Assignment:
Write out the stretch of lines below that begins at the line with "At what coordinates should I click to accomplish: Select" and ends at the line with "Tap the #goodvibes hashtag", including both, exactly as given and nothing more.

Dataset:
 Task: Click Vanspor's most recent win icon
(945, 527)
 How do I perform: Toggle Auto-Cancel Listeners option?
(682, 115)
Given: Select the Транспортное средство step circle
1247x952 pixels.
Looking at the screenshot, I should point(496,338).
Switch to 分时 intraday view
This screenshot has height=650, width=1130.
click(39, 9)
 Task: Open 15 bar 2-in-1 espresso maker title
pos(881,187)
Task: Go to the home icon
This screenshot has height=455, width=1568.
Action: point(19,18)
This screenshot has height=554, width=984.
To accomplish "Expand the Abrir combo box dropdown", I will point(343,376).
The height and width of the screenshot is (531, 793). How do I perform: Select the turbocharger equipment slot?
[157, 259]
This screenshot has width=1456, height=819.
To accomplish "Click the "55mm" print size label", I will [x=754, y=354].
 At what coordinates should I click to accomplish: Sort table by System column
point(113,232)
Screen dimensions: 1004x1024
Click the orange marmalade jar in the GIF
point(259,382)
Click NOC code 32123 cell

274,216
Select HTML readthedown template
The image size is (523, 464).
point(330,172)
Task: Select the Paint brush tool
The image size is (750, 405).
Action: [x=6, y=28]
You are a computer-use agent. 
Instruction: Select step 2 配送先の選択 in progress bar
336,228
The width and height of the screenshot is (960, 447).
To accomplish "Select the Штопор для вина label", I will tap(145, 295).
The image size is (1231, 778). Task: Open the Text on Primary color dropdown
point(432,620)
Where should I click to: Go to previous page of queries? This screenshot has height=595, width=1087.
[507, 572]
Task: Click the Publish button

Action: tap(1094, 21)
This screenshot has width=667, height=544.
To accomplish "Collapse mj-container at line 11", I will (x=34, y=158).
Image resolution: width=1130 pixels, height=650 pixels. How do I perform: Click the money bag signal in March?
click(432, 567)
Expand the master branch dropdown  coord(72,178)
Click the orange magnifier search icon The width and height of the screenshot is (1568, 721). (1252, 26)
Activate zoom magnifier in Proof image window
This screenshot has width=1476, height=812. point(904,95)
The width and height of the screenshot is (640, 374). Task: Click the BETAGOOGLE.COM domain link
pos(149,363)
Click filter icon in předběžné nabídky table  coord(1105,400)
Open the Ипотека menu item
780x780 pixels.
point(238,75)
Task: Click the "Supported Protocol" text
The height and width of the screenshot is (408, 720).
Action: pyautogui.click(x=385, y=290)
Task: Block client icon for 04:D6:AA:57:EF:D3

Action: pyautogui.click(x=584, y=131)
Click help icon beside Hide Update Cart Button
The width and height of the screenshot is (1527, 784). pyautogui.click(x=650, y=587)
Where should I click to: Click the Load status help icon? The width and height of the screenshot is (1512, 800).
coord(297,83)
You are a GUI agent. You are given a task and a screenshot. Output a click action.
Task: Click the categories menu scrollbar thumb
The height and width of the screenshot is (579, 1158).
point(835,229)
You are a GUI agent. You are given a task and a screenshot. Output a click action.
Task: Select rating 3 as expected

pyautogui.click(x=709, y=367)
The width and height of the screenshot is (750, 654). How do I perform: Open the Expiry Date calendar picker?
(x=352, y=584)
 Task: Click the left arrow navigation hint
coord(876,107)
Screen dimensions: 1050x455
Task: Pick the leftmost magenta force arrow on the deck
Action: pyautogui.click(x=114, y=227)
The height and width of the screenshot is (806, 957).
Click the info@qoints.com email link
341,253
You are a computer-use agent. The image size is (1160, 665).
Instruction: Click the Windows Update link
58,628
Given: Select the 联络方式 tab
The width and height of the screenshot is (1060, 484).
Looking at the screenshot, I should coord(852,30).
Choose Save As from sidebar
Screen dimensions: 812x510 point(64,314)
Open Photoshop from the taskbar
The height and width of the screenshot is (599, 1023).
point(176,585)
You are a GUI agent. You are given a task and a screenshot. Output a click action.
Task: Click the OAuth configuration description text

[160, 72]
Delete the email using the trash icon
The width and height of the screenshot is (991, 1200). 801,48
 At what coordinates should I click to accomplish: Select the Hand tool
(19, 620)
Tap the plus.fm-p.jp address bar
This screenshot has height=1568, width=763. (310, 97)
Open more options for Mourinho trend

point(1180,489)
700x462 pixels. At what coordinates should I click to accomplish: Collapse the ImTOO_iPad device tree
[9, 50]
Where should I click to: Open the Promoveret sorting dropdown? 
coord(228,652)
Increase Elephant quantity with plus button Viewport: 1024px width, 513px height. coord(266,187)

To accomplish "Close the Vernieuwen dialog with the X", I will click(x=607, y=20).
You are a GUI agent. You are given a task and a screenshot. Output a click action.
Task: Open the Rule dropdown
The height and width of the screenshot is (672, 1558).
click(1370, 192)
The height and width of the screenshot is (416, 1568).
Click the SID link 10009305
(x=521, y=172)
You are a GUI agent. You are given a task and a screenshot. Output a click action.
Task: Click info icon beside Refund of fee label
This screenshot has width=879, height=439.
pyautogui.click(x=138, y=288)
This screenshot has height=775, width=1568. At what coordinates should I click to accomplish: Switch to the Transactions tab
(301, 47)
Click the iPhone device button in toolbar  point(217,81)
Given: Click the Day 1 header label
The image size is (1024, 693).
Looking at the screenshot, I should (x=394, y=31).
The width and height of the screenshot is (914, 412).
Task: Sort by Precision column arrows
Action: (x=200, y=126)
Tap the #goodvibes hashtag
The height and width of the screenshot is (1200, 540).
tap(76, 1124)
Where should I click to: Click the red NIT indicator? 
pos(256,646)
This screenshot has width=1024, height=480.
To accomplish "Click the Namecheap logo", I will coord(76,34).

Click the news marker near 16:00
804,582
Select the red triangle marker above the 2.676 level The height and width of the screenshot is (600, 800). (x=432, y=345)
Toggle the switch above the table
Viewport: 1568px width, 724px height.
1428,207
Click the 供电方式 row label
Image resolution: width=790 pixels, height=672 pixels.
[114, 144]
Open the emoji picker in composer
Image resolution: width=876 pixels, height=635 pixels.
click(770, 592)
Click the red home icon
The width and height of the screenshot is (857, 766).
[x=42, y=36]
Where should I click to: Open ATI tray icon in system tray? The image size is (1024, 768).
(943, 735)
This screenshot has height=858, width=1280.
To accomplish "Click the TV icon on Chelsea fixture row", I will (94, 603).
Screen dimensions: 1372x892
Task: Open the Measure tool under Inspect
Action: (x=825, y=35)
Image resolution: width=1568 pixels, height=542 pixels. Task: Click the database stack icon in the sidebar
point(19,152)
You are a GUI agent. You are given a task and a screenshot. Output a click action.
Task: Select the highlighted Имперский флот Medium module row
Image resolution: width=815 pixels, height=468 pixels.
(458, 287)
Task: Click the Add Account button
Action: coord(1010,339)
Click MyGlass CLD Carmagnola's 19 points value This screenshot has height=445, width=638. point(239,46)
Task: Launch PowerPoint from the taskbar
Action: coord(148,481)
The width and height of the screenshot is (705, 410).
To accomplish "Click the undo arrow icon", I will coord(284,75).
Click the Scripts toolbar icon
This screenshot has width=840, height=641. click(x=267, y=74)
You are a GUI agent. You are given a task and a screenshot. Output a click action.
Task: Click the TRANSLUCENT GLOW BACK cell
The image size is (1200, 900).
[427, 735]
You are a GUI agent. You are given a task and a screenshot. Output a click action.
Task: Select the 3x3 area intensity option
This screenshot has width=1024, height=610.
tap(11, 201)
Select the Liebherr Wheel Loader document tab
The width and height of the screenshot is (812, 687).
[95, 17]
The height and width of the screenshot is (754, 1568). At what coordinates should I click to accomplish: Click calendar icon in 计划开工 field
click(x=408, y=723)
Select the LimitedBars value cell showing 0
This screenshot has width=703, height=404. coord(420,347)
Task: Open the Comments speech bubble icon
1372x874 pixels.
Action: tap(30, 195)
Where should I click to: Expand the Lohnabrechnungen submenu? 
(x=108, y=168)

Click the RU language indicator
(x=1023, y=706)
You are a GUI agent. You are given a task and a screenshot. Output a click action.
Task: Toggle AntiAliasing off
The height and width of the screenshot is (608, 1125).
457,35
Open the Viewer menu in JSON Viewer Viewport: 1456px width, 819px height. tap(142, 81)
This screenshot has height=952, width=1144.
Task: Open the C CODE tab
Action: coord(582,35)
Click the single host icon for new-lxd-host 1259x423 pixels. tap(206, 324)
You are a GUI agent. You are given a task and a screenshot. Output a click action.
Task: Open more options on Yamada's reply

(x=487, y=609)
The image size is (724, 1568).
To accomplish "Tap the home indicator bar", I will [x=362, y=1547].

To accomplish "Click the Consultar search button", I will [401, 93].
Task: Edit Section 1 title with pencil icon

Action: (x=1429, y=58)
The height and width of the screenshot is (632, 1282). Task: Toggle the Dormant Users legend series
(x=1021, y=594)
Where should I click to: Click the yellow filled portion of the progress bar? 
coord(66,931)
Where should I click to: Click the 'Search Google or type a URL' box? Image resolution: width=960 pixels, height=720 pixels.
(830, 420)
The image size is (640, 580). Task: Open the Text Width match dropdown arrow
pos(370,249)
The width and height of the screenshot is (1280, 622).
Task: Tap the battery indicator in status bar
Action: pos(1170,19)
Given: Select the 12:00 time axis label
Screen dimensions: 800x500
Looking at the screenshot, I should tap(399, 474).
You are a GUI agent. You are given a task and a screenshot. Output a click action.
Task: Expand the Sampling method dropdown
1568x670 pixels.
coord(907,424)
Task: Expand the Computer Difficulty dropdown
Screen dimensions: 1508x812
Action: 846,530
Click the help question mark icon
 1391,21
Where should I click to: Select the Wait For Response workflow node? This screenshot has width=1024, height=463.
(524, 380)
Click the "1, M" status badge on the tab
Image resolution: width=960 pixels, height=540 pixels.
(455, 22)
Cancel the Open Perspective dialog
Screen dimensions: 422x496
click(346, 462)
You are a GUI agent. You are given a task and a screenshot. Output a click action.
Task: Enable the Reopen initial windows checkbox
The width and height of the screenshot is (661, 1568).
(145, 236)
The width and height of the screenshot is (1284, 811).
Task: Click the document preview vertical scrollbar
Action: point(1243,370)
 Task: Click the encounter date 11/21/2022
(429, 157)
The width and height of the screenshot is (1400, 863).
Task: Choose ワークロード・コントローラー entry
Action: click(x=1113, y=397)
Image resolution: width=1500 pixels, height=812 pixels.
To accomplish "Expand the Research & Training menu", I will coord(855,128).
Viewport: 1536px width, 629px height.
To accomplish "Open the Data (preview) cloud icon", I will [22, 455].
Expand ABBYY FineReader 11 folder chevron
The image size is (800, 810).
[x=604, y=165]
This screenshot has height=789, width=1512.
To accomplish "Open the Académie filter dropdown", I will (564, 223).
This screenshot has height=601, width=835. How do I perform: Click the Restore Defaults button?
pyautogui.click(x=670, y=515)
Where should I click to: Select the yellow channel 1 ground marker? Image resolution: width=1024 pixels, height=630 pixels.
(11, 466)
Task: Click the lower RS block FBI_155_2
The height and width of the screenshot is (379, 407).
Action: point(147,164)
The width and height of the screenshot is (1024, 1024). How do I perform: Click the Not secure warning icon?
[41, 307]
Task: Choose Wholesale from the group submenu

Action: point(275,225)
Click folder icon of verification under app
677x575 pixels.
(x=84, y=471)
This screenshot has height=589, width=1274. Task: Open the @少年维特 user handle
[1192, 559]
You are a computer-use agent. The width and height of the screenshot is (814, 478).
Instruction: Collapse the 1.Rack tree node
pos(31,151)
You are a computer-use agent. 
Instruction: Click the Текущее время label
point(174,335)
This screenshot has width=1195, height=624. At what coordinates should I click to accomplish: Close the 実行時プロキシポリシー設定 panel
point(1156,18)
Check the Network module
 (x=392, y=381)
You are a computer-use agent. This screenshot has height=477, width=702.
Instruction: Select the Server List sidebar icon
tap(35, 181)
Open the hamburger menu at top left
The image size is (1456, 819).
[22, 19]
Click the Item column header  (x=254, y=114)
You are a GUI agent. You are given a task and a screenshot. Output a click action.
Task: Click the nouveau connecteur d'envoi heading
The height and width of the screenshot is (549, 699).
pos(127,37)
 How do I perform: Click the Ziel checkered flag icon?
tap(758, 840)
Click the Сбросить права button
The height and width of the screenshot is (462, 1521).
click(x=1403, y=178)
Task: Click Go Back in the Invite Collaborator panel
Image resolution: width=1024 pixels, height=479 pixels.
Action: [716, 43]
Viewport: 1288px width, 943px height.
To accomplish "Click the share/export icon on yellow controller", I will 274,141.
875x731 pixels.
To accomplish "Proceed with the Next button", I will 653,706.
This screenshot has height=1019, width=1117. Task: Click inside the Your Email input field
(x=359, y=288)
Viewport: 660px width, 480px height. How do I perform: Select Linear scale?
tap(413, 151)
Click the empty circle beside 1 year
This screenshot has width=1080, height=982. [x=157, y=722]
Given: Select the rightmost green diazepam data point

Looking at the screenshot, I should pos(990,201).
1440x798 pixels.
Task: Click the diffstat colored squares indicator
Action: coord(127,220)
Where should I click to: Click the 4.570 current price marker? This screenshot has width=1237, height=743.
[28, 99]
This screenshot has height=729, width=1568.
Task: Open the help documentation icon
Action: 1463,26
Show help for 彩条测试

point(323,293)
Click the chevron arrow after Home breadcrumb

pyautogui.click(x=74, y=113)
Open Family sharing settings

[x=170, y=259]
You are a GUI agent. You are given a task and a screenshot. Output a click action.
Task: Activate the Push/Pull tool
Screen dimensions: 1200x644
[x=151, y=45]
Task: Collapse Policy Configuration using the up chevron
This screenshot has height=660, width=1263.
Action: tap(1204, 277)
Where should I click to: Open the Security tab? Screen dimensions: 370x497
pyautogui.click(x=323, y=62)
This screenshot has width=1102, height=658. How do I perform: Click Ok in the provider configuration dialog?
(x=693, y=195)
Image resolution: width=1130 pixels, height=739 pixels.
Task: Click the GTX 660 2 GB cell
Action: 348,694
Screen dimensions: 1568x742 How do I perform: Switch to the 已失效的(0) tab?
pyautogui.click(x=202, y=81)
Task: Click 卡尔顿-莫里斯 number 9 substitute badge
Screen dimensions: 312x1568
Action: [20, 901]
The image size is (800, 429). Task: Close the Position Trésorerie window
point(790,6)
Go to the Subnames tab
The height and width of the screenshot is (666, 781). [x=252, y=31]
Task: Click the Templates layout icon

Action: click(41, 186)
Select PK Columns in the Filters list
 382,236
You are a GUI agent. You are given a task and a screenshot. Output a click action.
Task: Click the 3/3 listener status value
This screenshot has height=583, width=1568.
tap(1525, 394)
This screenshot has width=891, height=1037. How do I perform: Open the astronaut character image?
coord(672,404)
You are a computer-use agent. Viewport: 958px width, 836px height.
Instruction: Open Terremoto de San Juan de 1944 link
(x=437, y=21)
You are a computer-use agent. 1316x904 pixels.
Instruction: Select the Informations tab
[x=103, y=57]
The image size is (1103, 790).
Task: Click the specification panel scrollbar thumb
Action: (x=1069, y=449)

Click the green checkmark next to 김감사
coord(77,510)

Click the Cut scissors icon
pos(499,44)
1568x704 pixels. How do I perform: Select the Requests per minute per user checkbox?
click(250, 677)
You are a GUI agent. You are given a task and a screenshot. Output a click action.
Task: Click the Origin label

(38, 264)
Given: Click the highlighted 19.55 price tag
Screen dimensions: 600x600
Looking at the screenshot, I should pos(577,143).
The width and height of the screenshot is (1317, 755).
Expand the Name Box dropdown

Solution:
 At what coordinates should I click to accomplish: Select the Hand tool
(19, 620)
Tap the plus.fm-p.jp address bar
This screenshot has height=1568, width=763. (310, 97)
Open more options for Mourinho trend

point(1180,489)
700x462 pixels. At what coordinates should I click to accomplish: Collapse the ImTOO_iPad device tree
[9, 50]
Where should I click to: Open the Promoveret sorting dropdown? 
coord(228,652)
Increase Elephant quantity with plus button Viewport: 1024px width, 513px height. coord(266,187)

To accomplish "Close the Vernieuwen dialog with the X", I will click(x=607, y=20).
You are a GUI agent. You are given a task and a screenshot. Output a click action.
Task: Open the Rule dropdown
The height and width of the screenshot is (672, 1558).
click(1370, 192)
The height and width of the screenshot is (416, 1568).
Click the SID link 10009305
(x=521, y=172)
You are a GUI agent. You are given a task and a screenshot. Output a click action.
Task: Click info icon beside Refund of fee label
This screenshot has width=879, height=439.
pyautogui.click(x=138, y=288)
This screenshot has height=775, width=1568. At what coordinates should I click to accomplish: Switch to the Transactions tab
(301, 47)
Click the iPhone device button in toolbar  point(217,81)
Given: Click the Day 1 header label
The image size is (1024, 693).
Looking at the screenshot, I should (x=394, y=31).
The width and height of the screenshot is (914, 412).
Task: Sort by Precision column arrows
Action: (x=200, y=126)
Tap the #goodvibes hashtag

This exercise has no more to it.